For every record below, repeat the text exactly and pass over any image.

Stored records
+++
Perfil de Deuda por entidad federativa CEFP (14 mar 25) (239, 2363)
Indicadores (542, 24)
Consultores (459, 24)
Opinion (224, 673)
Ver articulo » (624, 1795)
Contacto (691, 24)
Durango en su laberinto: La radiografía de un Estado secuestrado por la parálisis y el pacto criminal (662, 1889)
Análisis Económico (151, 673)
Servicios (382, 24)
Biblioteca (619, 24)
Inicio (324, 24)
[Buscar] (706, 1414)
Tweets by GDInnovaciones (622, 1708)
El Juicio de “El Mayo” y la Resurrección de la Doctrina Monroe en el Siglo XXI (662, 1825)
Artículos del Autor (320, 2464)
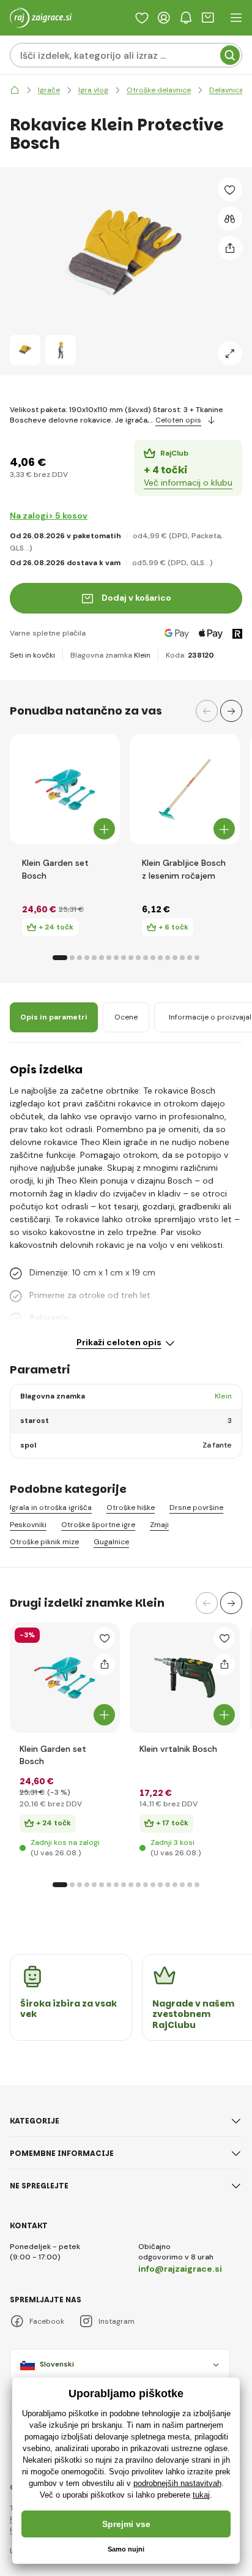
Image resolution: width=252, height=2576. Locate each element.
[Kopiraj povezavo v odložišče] (230, 248)
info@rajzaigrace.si (180, 2268)
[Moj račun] (164, 17)
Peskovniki (28, 1525)
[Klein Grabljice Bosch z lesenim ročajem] (184, 789)
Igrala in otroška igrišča (51, 1507)
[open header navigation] (236, 17)
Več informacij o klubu (188, 482)
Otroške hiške (130, 1507)
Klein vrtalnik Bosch (178, 1748)
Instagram (116, 2321)
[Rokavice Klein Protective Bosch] (25, 350)
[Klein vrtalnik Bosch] (184, 1677)
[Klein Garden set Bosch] (64, 789)
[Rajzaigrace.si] (15, 90)
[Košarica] (208, 17)
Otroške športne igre (98, 1525)
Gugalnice (111, 1542)
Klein (142, 655)
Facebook (46, 2321)
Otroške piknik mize (44, 1542)
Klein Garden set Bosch (55, 869)
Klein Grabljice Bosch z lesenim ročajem (184, 869)
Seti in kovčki (32, 655)
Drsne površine (196, 1507)
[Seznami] (142, 17)
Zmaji (159, 1525)
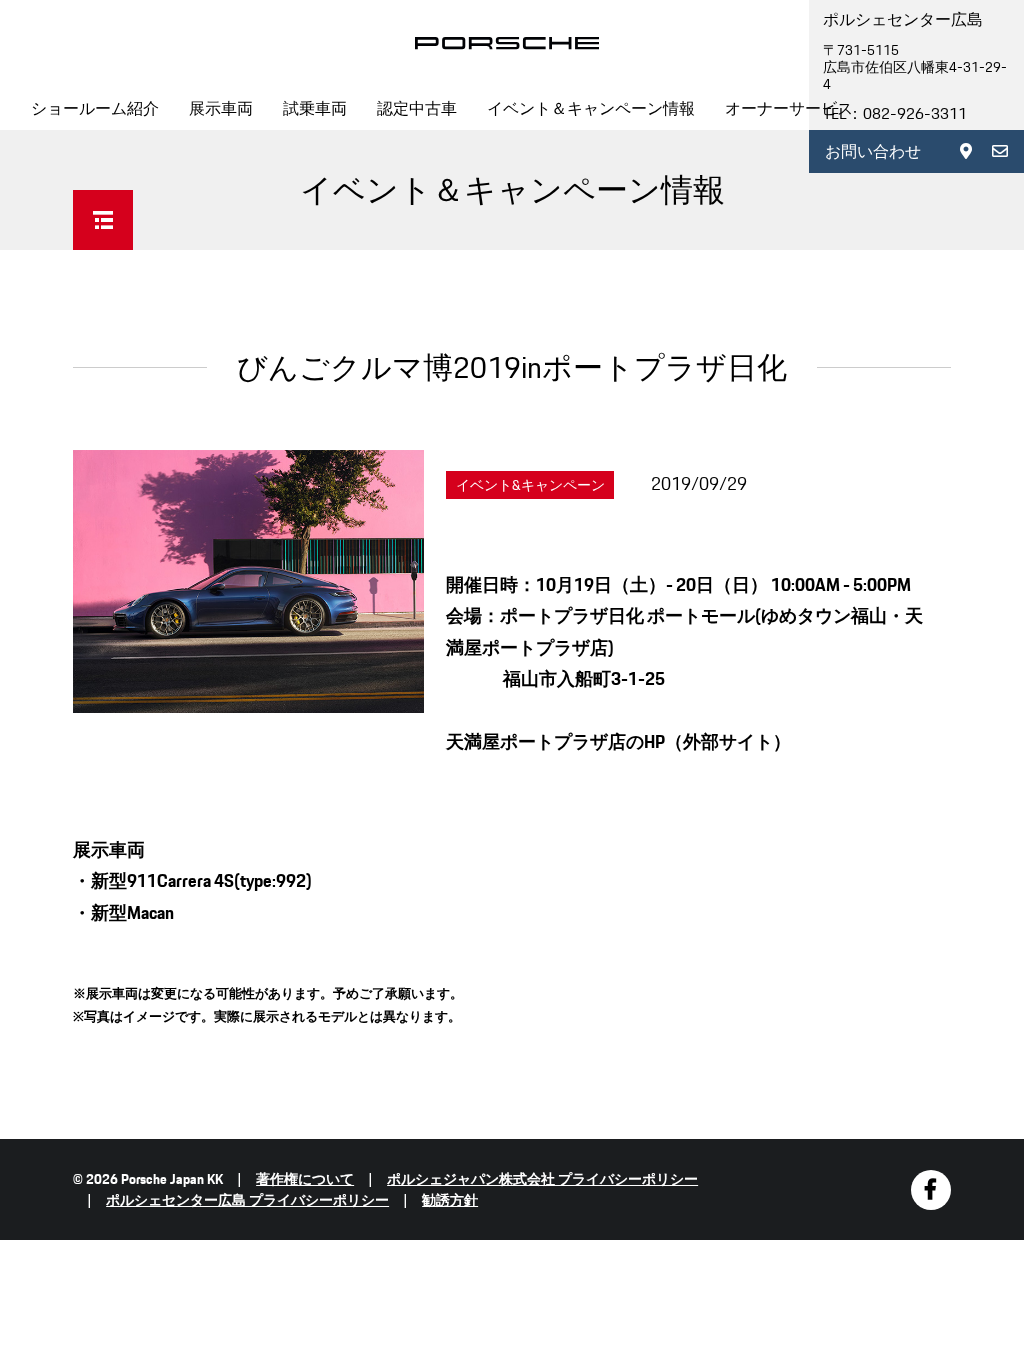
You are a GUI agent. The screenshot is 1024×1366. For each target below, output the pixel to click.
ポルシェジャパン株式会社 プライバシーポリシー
+++
* **Response below**:
Perfil de Deuda por entidad federativa CEFP (14 mar 25) (239, 2363)
Indicadores (542, 24)
Consultores (459, 24)
Opinion (224, 673)
Ver articulo » (624, 1795)
Contacto (691, 24)
Durango en su laberinto: La radiografía de un Estado secuestrado por la parálisis y el pacto criminal (662, 1889)
Análisis Económico (151, 673)
Servicios (382, 24)
Biblioteca (619, 24)
Inicio (324, 24)
[Buscar] (706, 1414)
Tweets by GDInnovaciones (622, 1708)
El Juicio de “El Mayo” y la Resurrección de la Doctrina Monroe en el Siglo XXI (662, 1825)
Artículos del Autor (320, 2464)
Image resolution: width=252, height=2576. Locate each element.
[Kopiraj povezavo v odložišče] (230, 248)
info@rajzaigrace.si (180, 2268)
[Moj račun] (164, 17)
Peskovniki (28, 1525)
[Klein Grabljice Bosch z lesenim ročajem] (184, 789)
Igrala in otroška igrišča (51, 1507)
[open header navigation] (236, 17)
Več informacij o klubu (188, 482)
Otroške hiške (130, 1507)
Klein vrtalnik Bosch (178, 1748)
Instagram (116, 2321)
[Rokavice Klein Protective Bosch] (25, 350)
[Klein vrtalnik Bosch] (184, 1677)
[Klein Garden set Bosch] (64, 789)
[Rajzaigrace.si] (15, 90)
[Košarica] (208, 17)
Otroške športne igre (98, 1525)
Gugalnice (111, 1542)
Klein (142, 655)
Facebook (46, 2321)
Otroške piknik mize (44, 1542)
Klein Garden set Bosch (55, 869)
Klein Grabljice Bosch z lesenim ročajem (184, 869)
Seti in kovčki (32, 655)
Drsne površine (196, 1507)
[Seznami] (142, 17)
Zmaji (159, 1525)
You are a GUI agent. The screenshot is 1024×1366. For each target below, output the pixel to click.
ポルシェジャパン株式会社 プライバシーポリシー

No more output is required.